• [Set task] Copy out every line of the records below without changing anything in them.

Start of Input material

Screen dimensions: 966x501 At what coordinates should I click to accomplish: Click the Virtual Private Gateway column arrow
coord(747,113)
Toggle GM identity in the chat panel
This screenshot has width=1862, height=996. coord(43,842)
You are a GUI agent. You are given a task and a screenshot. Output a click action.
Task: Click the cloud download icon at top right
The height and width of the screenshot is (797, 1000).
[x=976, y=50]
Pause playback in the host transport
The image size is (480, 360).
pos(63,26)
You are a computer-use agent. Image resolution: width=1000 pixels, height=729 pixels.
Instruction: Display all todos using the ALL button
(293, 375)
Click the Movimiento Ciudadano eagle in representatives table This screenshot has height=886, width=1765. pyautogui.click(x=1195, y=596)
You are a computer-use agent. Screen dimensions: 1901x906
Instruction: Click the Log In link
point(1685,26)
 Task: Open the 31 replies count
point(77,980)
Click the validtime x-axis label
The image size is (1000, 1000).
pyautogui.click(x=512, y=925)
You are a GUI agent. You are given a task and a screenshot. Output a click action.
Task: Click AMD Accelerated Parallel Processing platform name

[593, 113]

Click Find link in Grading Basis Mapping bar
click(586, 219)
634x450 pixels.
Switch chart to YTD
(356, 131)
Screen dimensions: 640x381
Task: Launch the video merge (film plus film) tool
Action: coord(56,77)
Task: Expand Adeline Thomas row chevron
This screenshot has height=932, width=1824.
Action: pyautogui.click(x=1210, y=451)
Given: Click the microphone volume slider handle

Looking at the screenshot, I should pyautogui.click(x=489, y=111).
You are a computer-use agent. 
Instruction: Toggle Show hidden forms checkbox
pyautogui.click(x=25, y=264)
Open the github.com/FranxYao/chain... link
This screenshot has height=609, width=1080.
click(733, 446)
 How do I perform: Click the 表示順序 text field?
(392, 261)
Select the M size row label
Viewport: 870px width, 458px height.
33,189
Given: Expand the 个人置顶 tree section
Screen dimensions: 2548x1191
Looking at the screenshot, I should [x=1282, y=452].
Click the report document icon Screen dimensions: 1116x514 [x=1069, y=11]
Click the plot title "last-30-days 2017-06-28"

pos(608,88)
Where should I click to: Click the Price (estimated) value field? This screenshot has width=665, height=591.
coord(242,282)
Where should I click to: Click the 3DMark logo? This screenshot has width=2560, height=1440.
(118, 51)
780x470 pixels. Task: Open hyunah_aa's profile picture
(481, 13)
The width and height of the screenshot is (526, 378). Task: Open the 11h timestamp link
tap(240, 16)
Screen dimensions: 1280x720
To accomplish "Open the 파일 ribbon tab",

End of Input material

• [The result]
Screen dimensions: 966x501 At what coordinates should I click to accomplish: Click the Virtual Private Gateway column arrow
coord(747,113)
Toggle GM identity in the chat panel
This screenshot has width=1862, height=996. coord(43,842)
You are a GUI agent. You are given a task and a screenshot. Output a click action.
Task: Click the cloud download icon at top right
The height and width of the screenshot is (797, 1000).
[x=976, y=50]
Pause playback in the host transport
The image size is (480, 360).
pos(63,26)
You are a computer-use agent. Image resolution: width=1000 pixels, height=729 pixels.
Instruction: Display all todos using the ALL button
(293, 375)
Click the Movimiento Ciudadano eagle in representatives table This screenshot has height=886, width=1765. pyautogui.click(x=1195, y=596)
You are a computer-use agent. Screen dimensions: 1901x906
Instruction: Click the Log In link
point(1685,26)
 Task: Open the 31 replies count
point(77,980)
Click the validtime x-axis label
The image size is (1000, 1000).
pyautogui.click(x=512, y=925)
You are a GUI agent. You are given a task and a screenshot. Output a click action.
Task: Click AMD Accelerated Parallel Processing platform name

[593, 113]

Click Find link in Grading Basis Mapping bar
click(586, 219)
634x450 pixels.
Switch chart to YTD
(356, 131)
Screen dimensions: 640x381
Task: Launch the video merge (film plus film) tool
Action: coord(56,77)
Task: Expand Adeline Thomas row chevron
This screenshot has height=932, width=1824.
Action: pyautogui.click(x=1210, y=451)
Given: Click the microphone volume slider handle

Looking at the screenshot, I should pyautogui.click(x=489, y=111).
You are a computer-use agent. 
Instruction: Toggle Show hidden forms checkbox
pyautogui.click(x=25, y=264)
Open the github.com/FranxYao/chain... link
This screenshot has height=609, width=1080.
click(733, 446)
 How do I perform: Click the 表示順序 text field?
(392, 261)
Select the M size row label
Viewport: 870px width, 458px height.
33,189
Given: Expand the 个人置顶 tree section
Screen dimensions: 2548x1191
Looking at the screenshot, I should [x=1282, y=452].
Click the report document icon Screen dimensions: 1116x514 [x=1069, y=11]
Click the plot title "last-30-days 2017-06-28"

pos(608,88)
Where should I click to: Click the Price (estimated) value field? This screenshot has width=665, height=591.
coord(242,282)
Where should I click to: Click the 3DMark logo? This screenshot has width=2560, height=1440.
(118, 51)
780x470 pixels. Task: Open hyunah_aa's profile picture
(481, 13)
The width and height of the screenshot is (526, 378). Task: Open the 11h timestamp link
tap(240, 16)
Screen dimensions: 1280x720
To accomplish "Open the 파일 ribbon tab",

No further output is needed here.